Renovations for the first of the three wings were completed last year and the museum hopes to start renovations on the other two wings in the summer, Nolan said.
Though Nolan received notification of receiving the grant at the end of January, it will not be paid until July 1.
“Most of the original plans were done a year ago,” Nolan said, adding that they have used money from the museum budget for the project so far.
These wing renovations will elaborate on the story of Gen. Sam Houston’s life progressively and interactively through such things as paintings and hands-on artifacts.
“Using exhibits, objects, dioramas, audio-visual techniques and interactive computers, this improvement will create an educational aspect unparalleled to teach future generations about Sam Houston, a genuine Texas hero,” the funding request said.
The new design will also allow visitors to follow a clockwise path that will chronologically approach Houston’s life.
“The way it was laid out before, it was kind of backward,” Nolan said.
When completed, the first wing, or the south wing, will address Houston’s birth and early years. The third wing, to the north, will tell the story of Houston’s career as a Texas senator, governor and his activity in the civil war, Nolan said.
The wing that was completed last year, the west wing, addresses Houston as a hero of Texas, including his participation in the battle of San Jacinto, the Texas Revolution and his presidency of Texas.
“It’s basically a biography, telling the story of his life,” Nolan said.
The project also includes a full roof replacement over the entire museum building, with the exception of the copper dome and the necessary interior electrical work to prepare the galleries for the new exhibits.
Nolan said the renovations include new casing, lighting, paneling and woodwork, among other things, and will bring new artwork to the museum.
“A lot of the artwork (we have now) has to do with text panels, photography and imagery on the walls,” he said. “A lot of it (new art) will be new pictures from files we already have that will be blown up.”
The renovations will completely change the appearance of the museum, according to Nolan.
“Most of the cases and displays were done in the 1950s, so they’re pretty old fashioned,” he said. “It will look different now, brand new.”
The $50,000 grant is just a starting point for the $400,000 project. However, Nolan said the museum will apply for another grant from the foundation next year, as well as explore other funding sources.

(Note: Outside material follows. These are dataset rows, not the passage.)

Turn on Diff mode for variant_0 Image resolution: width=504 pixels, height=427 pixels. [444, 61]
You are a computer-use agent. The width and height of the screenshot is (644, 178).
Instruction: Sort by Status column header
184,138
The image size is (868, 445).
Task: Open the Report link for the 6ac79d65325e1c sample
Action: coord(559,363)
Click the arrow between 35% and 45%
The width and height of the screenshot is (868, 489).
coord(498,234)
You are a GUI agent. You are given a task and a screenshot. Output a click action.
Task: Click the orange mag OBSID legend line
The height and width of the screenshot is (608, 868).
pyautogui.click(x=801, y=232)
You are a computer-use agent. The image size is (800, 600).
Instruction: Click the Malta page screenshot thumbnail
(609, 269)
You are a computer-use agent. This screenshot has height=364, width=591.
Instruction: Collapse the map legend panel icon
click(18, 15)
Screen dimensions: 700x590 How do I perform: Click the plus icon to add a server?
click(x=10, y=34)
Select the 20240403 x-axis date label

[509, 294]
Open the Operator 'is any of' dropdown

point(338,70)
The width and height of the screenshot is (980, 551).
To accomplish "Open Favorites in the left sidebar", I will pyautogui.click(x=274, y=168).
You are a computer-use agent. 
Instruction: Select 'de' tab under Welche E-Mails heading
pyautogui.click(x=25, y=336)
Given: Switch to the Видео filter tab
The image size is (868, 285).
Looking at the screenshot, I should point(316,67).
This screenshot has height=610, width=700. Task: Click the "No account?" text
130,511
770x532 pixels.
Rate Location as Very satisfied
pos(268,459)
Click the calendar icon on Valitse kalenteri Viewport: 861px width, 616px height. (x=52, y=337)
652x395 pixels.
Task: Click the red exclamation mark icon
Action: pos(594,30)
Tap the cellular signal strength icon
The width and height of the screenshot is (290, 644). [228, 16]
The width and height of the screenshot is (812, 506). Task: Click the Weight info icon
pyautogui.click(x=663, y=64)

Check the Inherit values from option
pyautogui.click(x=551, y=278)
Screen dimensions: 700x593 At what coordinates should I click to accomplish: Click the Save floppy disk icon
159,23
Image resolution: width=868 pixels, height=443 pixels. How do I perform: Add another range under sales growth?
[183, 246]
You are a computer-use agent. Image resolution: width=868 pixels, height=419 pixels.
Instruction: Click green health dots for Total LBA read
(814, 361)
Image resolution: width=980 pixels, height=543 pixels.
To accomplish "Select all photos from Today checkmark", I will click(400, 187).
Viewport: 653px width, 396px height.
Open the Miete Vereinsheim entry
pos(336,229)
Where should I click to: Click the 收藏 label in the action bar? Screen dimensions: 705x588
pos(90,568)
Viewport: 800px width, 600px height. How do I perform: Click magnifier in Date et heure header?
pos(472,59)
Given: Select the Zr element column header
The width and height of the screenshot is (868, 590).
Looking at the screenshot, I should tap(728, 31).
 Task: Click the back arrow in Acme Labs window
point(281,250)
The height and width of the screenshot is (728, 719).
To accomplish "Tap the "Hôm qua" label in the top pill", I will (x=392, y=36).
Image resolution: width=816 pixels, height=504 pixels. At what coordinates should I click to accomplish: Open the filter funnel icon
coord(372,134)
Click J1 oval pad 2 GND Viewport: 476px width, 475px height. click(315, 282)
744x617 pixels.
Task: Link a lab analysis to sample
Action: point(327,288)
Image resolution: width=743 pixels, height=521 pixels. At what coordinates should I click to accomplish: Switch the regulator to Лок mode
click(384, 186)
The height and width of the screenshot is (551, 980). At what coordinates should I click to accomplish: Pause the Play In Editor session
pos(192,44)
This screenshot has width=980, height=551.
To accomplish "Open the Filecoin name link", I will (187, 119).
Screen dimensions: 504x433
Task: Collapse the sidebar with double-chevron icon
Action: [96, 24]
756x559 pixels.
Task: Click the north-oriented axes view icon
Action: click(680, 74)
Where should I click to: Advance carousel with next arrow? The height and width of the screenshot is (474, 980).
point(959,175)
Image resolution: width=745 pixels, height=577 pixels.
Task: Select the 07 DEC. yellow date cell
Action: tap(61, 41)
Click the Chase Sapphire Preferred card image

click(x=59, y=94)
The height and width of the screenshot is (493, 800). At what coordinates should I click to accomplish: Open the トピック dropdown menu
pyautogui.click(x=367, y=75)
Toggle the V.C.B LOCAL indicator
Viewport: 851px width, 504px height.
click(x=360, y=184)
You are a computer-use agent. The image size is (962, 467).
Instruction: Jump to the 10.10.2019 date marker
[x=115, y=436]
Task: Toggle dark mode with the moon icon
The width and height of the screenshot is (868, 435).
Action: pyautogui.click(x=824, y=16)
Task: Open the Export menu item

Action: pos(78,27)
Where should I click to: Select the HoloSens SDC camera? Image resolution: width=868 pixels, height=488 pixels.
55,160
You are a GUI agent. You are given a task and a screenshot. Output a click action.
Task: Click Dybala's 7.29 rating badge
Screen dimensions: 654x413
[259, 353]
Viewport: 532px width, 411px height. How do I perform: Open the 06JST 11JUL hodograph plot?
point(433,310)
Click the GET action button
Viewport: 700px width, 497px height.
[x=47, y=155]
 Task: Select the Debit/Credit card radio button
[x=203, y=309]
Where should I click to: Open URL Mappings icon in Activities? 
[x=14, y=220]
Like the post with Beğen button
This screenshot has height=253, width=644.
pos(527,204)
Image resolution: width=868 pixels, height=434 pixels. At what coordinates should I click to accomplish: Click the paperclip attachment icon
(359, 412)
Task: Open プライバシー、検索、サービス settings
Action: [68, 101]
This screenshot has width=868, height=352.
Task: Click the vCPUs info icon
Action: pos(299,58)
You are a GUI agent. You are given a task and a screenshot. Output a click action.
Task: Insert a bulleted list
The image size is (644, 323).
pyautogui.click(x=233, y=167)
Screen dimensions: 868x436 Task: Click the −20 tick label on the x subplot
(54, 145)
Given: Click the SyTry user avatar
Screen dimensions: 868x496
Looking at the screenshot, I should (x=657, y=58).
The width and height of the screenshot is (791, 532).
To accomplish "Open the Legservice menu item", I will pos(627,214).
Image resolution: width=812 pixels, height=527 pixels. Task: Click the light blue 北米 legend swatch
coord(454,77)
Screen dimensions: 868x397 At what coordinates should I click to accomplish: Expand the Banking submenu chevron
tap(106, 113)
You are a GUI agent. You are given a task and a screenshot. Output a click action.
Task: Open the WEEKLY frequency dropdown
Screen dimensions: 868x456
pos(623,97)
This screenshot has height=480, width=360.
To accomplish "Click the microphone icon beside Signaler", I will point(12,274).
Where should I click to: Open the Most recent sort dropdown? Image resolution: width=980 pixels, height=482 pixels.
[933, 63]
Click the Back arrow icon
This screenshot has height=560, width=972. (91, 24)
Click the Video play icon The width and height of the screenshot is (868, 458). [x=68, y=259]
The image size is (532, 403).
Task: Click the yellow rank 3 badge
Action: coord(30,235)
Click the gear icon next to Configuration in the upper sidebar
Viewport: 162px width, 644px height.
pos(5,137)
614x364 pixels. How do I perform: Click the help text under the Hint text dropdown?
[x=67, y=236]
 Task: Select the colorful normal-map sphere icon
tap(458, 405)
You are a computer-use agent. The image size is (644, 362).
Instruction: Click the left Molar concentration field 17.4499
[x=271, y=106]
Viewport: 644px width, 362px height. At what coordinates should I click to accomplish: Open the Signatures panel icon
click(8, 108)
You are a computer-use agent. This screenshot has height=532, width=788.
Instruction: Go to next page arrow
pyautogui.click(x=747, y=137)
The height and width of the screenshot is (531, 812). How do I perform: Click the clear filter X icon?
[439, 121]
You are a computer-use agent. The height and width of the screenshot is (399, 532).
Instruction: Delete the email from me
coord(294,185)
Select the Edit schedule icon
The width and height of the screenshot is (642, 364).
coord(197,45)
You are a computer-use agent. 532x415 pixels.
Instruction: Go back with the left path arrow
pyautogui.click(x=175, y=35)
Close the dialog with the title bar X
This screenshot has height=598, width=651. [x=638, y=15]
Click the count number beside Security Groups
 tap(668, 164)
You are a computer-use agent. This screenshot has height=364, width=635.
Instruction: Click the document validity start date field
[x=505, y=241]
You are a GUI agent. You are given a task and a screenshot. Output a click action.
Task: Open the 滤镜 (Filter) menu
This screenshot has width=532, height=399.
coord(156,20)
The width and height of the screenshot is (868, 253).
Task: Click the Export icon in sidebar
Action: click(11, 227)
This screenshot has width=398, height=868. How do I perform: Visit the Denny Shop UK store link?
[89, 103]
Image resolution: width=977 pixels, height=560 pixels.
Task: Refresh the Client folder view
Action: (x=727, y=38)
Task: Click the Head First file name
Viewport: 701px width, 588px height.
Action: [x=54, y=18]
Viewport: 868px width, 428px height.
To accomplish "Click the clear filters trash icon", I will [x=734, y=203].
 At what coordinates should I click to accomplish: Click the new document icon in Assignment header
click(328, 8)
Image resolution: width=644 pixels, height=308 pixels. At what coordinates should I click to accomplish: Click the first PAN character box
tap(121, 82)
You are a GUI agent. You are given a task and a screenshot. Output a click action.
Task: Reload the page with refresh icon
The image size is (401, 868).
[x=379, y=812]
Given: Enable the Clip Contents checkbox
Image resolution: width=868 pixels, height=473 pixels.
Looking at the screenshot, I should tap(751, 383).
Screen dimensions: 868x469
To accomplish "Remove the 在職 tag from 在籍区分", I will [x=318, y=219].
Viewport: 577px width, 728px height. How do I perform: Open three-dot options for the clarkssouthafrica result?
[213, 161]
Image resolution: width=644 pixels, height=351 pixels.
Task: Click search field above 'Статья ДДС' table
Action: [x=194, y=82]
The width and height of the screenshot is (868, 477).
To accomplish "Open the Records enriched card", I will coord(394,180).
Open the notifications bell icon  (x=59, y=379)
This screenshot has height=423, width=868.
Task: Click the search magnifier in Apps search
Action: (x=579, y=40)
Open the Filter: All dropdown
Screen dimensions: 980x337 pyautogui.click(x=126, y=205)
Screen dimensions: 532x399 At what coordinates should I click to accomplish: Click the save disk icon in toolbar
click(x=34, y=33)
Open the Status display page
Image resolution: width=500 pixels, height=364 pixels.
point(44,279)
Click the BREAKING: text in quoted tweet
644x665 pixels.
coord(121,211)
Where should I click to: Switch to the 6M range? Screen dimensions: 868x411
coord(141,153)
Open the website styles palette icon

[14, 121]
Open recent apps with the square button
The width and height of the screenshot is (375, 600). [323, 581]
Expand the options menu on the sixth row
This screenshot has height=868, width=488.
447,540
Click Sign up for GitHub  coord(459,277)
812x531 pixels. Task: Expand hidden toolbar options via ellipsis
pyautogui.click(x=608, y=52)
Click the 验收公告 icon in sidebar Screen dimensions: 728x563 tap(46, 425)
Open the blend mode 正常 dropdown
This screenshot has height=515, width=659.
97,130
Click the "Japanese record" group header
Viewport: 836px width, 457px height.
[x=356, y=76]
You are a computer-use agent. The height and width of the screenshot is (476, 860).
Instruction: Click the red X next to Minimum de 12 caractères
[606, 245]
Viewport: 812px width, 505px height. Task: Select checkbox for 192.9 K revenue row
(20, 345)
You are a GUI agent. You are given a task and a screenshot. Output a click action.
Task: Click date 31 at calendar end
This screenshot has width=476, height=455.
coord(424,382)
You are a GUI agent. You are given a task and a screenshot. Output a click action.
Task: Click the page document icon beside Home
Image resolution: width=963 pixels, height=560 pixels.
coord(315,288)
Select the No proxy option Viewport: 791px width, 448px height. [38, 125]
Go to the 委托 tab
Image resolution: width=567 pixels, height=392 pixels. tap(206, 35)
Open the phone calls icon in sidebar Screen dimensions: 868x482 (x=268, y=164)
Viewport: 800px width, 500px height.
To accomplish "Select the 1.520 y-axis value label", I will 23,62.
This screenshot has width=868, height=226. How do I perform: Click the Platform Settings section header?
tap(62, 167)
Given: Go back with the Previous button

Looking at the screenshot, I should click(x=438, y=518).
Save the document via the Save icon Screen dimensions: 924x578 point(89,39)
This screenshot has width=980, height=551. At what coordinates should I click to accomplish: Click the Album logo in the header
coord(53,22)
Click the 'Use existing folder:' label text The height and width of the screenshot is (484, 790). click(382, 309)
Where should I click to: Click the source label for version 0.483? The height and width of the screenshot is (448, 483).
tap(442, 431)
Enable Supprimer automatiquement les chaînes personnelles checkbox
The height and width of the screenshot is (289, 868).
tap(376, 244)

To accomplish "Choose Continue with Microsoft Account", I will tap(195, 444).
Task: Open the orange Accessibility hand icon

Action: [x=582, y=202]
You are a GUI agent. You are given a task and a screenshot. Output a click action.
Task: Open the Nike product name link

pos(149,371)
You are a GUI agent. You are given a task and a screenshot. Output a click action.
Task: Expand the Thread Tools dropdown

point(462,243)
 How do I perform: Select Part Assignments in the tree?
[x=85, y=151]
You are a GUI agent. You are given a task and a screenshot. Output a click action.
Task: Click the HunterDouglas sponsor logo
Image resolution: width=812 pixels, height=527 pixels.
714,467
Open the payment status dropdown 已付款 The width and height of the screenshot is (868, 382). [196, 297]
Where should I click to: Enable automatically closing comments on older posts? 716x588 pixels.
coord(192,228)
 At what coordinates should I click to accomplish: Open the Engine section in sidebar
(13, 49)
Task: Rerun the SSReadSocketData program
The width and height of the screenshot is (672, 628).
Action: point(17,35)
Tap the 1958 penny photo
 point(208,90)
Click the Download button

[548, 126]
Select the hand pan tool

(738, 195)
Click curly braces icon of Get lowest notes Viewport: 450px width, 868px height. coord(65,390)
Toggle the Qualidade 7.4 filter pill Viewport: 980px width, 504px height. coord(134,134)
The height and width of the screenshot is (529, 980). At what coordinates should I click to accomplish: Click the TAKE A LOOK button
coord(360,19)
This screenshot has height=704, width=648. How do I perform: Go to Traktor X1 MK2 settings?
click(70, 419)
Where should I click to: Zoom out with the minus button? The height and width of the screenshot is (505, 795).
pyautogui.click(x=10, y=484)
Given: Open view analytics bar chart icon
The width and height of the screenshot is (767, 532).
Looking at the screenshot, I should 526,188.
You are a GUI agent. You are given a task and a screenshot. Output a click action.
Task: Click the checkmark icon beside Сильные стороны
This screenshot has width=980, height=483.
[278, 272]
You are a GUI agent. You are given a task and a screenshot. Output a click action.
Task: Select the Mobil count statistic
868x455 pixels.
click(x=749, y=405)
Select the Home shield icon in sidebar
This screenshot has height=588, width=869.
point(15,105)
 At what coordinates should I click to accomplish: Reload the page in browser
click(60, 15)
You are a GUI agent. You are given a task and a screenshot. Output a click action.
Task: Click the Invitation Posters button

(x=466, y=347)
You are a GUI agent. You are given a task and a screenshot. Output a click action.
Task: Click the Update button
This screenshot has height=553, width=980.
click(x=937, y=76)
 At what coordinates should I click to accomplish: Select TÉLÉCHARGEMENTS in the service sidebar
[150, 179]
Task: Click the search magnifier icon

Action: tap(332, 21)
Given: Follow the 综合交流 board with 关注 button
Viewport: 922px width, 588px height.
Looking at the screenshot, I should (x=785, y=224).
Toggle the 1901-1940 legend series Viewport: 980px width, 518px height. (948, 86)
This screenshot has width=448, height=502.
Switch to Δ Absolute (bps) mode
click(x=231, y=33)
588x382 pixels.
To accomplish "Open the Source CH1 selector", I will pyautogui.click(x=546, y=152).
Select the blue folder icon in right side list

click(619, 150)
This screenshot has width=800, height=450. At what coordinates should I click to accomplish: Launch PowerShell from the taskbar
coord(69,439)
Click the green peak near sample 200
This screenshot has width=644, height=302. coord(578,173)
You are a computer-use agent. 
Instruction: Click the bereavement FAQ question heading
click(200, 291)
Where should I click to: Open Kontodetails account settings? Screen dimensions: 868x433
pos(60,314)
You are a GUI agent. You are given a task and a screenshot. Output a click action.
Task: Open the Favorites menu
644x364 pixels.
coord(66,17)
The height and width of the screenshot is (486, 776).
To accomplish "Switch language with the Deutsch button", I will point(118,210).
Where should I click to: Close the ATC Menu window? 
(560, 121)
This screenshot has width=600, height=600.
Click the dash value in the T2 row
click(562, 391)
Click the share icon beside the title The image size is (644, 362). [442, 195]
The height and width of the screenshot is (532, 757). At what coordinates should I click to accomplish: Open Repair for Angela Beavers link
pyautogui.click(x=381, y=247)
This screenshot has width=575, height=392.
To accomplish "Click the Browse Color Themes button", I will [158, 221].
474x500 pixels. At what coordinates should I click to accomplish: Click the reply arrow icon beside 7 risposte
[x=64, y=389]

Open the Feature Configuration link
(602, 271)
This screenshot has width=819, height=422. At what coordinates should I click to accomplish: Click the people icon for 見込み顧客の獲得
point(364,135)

“We’re happy to get the money from the Summerlee Foundation because right now it’s a tough time to raise money, with the economy being so bad,” Nolan said.
Nolan said he hopes the project to be finished within two years, pending funding.
The Summerlee Foundation, which is based out of Dallas, is a private, non-profit charitable foundation whose purposes are restricted to programs in animal protection and Texas history. Created in 1988 by Dallas philanthropist Annie Lee Roberts, the foundation awarded approximately $1.95 million in history grants and approximately $2 million in animal grants during 2000 and 2001.